10 things you may not know about Don Bradman
HE WAS the man every young Aussie claimed to be when they were lining up their brother's right-arm spin bowling in the backyard.
A hundred and ten years ago, Australia's greatest cricketer and the greatest batsman of all time, Don Bradman, was born.
In honour of The Don's anniversary, here are 10 things you didn't know about the boy from Bowral.
1. The ABC's GPO box number is 9994, chosen because it was The Don's batting average.
2. Bradman never received any formal training in cricket. He would throw a golf ball against a curved brick wall, then attempt to hit it with a cricket stump.

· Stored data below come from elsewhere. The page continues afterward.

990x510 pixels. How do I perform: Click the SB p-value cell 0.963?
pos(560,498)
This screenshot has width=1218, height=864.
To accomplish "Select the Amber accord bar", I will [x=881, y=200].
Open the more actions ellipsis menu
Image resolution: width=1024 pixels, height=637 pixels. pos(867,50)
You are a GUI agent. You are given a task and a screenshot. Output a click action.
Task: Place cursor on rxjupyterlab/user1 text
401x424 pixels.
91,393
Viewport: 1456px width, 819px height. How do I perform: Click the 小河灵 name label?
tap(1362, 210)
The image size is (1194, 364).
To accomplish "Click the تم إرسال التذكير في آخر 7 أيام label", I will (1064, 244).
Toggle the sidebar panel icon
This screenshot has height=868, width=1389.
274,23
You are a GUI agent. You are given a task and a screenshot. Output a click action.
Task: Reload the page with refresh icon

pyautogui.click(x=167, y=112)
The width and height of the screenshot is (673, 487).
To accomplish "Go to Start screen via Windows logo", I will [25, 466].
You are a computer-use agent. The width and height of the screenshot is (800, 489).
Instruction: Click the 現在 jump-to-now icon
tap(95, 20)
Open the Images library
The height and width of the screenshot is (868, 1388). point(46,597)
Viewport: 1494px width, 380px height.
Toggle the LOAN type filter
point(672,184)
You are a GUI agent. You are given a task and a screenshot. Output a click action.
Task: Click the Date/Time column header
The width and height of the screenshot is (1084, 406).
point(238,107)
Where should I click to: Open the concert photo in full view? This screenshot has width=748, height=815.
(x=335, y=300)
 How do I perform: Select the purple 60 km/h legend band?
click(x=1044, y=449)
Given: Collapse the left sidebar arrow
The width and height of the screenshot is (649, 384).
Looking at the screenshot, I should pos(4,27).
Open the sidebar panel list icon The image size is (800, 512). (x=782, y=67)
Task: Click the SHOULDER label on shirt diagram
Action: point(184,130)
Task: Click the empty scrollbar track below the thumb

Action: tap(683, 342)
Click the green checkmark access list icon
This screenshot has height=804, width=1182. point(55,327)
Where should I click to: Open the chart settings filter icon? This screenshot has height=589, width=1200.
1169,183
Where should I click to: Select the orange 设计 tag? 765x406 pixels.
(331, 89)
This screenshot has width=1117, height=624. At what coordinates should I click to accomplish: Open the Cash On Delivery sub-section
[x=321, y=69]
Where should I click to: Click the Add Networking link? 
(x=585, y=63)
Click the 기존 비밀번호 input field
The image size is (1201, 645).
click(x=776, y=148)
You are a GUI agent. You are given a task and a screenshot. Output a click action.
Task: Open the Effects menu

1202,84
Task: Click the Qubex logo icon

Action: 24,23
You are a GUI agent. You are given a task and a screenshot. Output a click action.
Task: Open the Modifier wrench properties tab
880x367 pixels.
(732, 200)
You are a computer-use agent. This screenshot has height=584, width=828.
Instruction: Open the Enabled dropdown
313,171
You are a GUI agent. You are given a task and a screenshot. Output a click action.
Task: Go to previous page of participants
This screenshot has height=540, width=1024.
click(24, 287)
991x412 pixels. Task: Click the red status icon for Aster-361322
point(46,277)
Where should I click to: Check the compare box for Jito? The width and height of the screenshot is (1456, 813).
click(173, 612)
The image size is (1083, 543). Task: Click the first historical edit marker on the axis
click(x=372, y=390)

3. He served as the chairman of the Australian Cricket Board from 1960 to 1963, and 1969 to 1972. He was responsible for cancelling an Australian cricket team from travelling to South Africa in 1971-72 because of his opposition to South African apartheid politics.
4. At 12 years old, he was asked to play for the Bowral senior cricket team.
5. In his first season for the NSW Cricket Association, he scored 1318 runs and averaged 94.14.
6. During his first match for Australia, against England, he scored 18 runs in the first innings and a pitiful one run in the second. The Aussies lost by 675 runs, a record defeat.
7. In October 1936, Bradman's first child died a day after his birth.
8. Bradman's "Invincibles", the legendary Test team for the 1948 Ashes tour, never lost a match when they toured England.
9. Don Bradman is the only Australian cricketer to ever be knighted for his services to the game. He was appointed Knight Bachelor in 1949.
10. He was recognised by the Australian Government when they minted a series of 20c coins in his honour. He was the first ever Australian to be featured on the Australian postage stamp while still alive.